We began our cruise late at night at the dock in Maoping, which is in Zigui County, upstream from Yichang and the Three Gorges Dam. With creaking, clanking, old machinery, a big blue funicular laboriously transported us and our luggage down to the pier. Cruise boats are docked side by side, so that we had to walk through other boats to reach ours.
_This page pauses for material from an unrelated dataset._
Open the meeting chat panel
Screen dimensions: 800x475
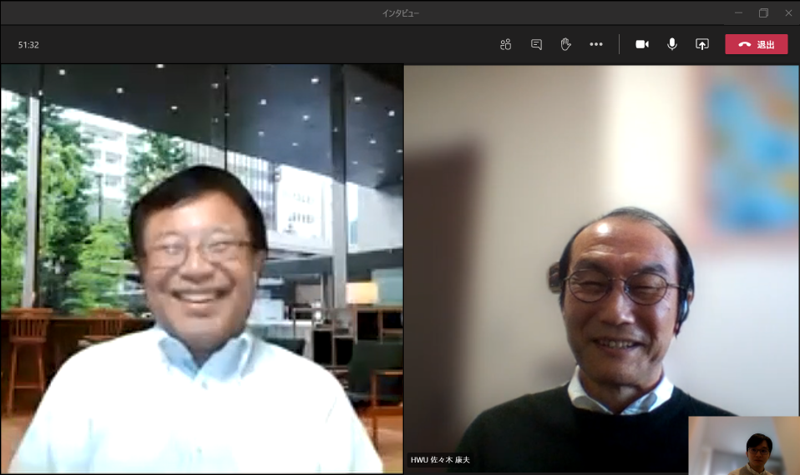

The next morning, eager to see more of the Yangtze, we went on our first shore excursion to visit the Tribe of the Three Gorges, a protected center of culture in the Xiling Gorge. This tourist attraction is located at the junction of the Longjin Brook (Jumping Dragon Brook) and the Yangzte River. It is below the Three Gorges Dam, so this large scenic area has not been affected by the dam. The site features the recreated lifestyle of the Tujia Ethnic minority. There are three “villages” along the path up the gorge: the Village on the Water, the Brookside Village, and the Mountain Top Village. Each set of houses shows traditional building styles, including houses on stilts. Hiking upstream along a paved path offers beautiful views of the river, shrouded with bamboo groves and overhung with graceful willows, surrounded by mist-shrouded jagged mountains. The path follows alongside the brook past a wooden waterwheel up to a gentle waterfall. Along the way, costumed reenactors fish, play the flute, and sing against a backdrop of sampans, junks, and houseboats. A pair of cormorants are tethered to a floating dock, and a few ducks paddle near the mouth of the stream. It could be a scene right out of The Story about Ping, except none of the boats had eyes on them.

Our next excursion was to the Three Gorges Dam, the biggest hydroelectric dam in the world. The idea of a dam at this point was first put forward by Sun Yet Sen in 1919, but the actual building didn’t begin until 1993. It took 22 years to complete. The dam raised the water upstream 113 meters and required rebuilding ancient cities, moving countless artifacts, and relocating 1.3 million people (and who knows how many ducks).
The dam is big and impressive, but more interesting is the different perspectives on moving so many people and inundating so many culturally significant areas in order to build it. This huge project has been very controversial. What many people don’t realize is that the Yangzte River was extremely treacherous for thousands of years with difficult navigation and disastrous floods. Millions have died from flooding along the Yangtze. The estimated death toll from the 1931 flood alone ranges from 443,000 to 4 million. Building the dam destroyed many things, but it also is an important source of clean, renewable energy and has greatly improved the lifestyle for millions of people. Our guide today said it was mostly older people who objected and that younger people in the area were glad of the greater opportunities and chance to better their lives.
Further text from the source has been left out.